Authors of a study that compared the clinical effectiveness and cost effectiveness of stratified primary care (intervention) with non-stratified current best practice (control) report that a stratified approach, by use of prognostic screening with matched pathways, will have important implications for the future management of back pain in primary care.

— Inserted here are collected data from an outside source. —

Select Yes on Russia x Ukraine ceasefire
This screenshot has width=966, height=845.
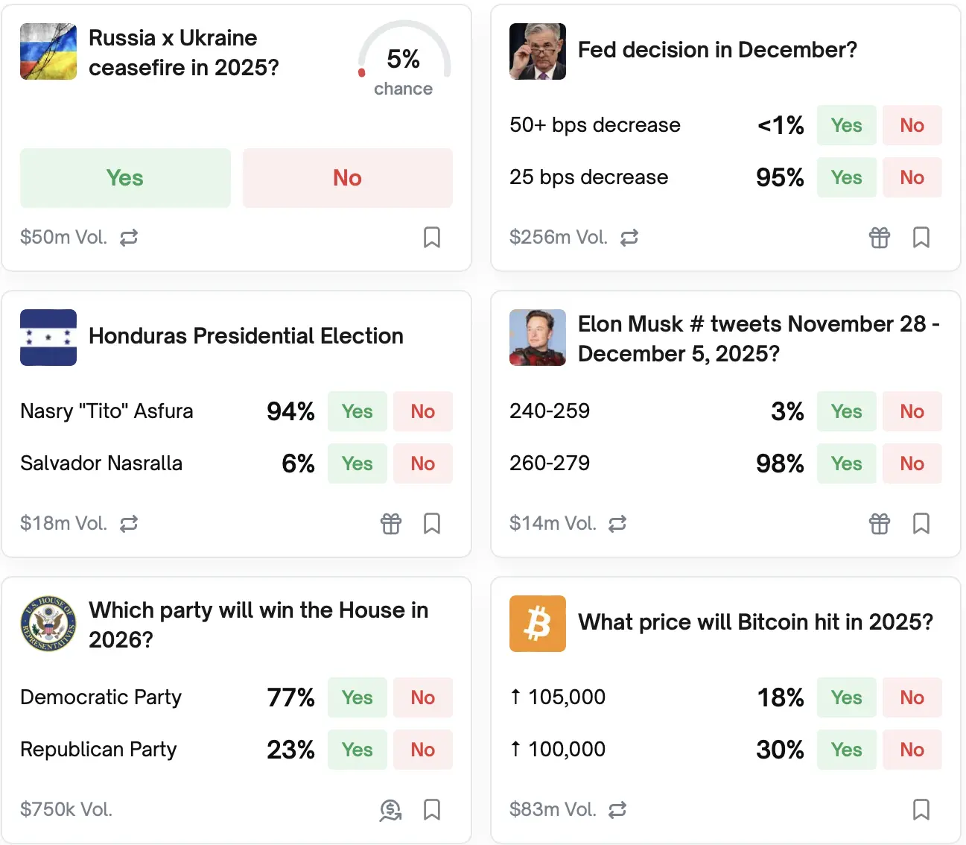(x=124, y=177)
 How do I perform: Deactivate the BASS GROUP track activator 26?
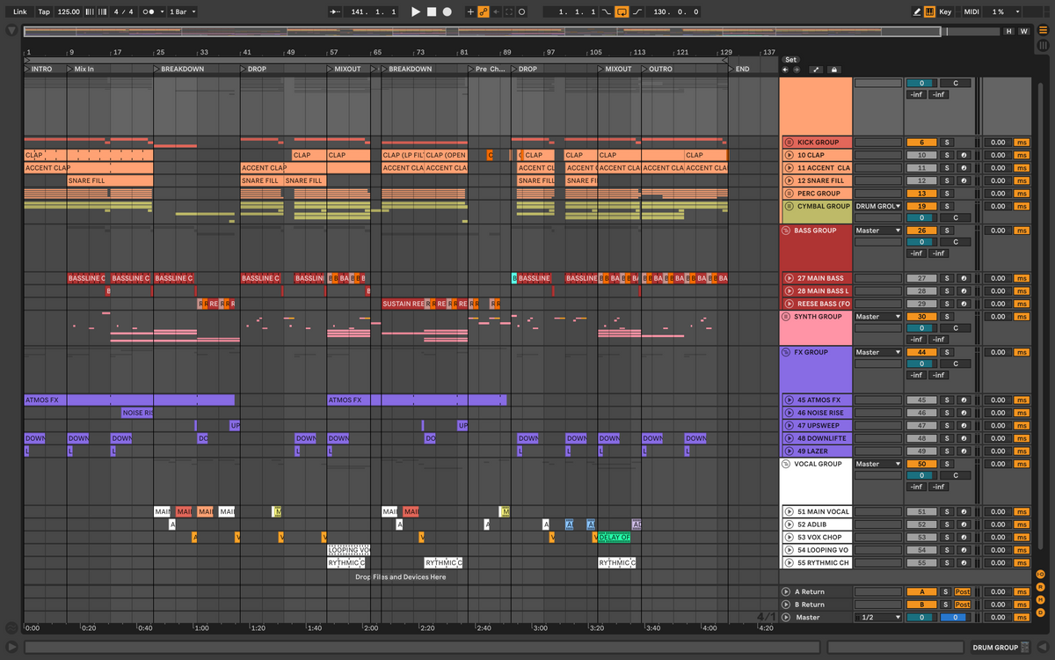tap(921, 231)
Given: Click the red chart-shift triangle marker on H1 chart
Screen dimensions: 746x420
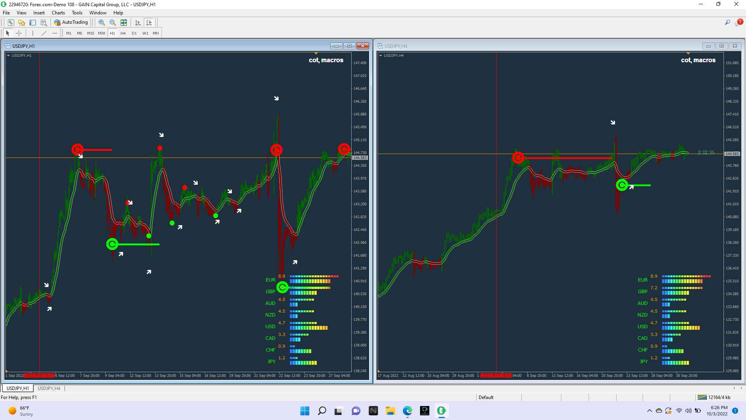Looking at the screenshot, I should coord(316,53).
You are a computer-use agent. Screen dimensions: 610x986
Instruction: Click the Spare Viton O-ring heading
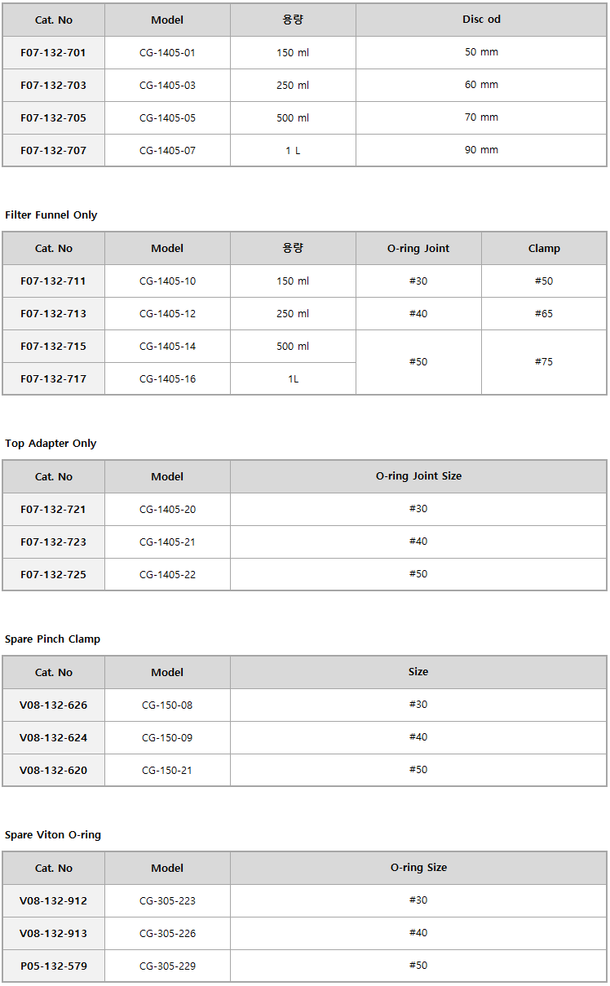click(53, 835)
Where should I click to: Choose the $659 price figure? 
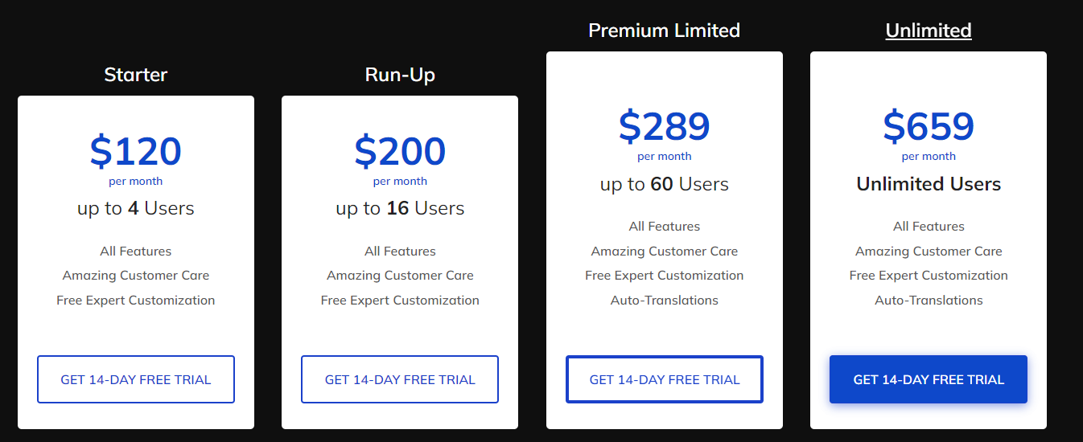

For this study, 1,573 adults (aged ≥18 years) with back pain (with or without radiculopathy) consultations at 10 general practices in England responded to invitations to attend an assessment clinic. The 851 eligible participants were randomly assigned to the intervention group (n=568) and control group (n=283) by use of computer-generated stratified blocks with a 2:1 ratio. Participants in both groups were screened using the Keele STarT Back Screening Tool to stratify their prognostic risk. Treatment, including physical therapy, was standardized for the participants in the intervention group and matched according to their risk; whereas the participants in the control group received current best practice including referral for physical therapy. Primary outcome was the effect of treatment on the Roland Morris Disability Questionnaire (RMDQ) score at 12 months. In the economic evaluation, the authors focused on estimating incremental quality-adjusted life years (QALYs) and health-care costs related to back pain. Analysis was by intention to treat. (This study is registered, number ISRCTN37113406).
Overall, adjusted mean changes in RMDQ scores were significantly higher in the intervention group than in the control group at 4 months (4.7 vs 3.0, between-group difference 1.81 [95% CI 1.06-2.57]) and at 12 months (4.3 vs 3.3, 1.06 [0.25-1.86]), equating to effect sizes of 0.32 (0.19-0.45) and 0.19 (0.04-0.33), respectively. At 12 months, stratified care was associated with a mean increase in generic health benefit (0.039 additional QALYs) and cost savings (£240.01 vs £274.40) compared with the control group.
"For many years, the potential for targeting treatment has been emphasized as a research priority for back pain," the authors said in a press release. "The results of this trial provide the first evidence that a stratified management approach to target the provision of primary care significantly improves patient outcomes and is associated with substantial economic benefits compared with current best practice."
This study was published October 29 in Lancet.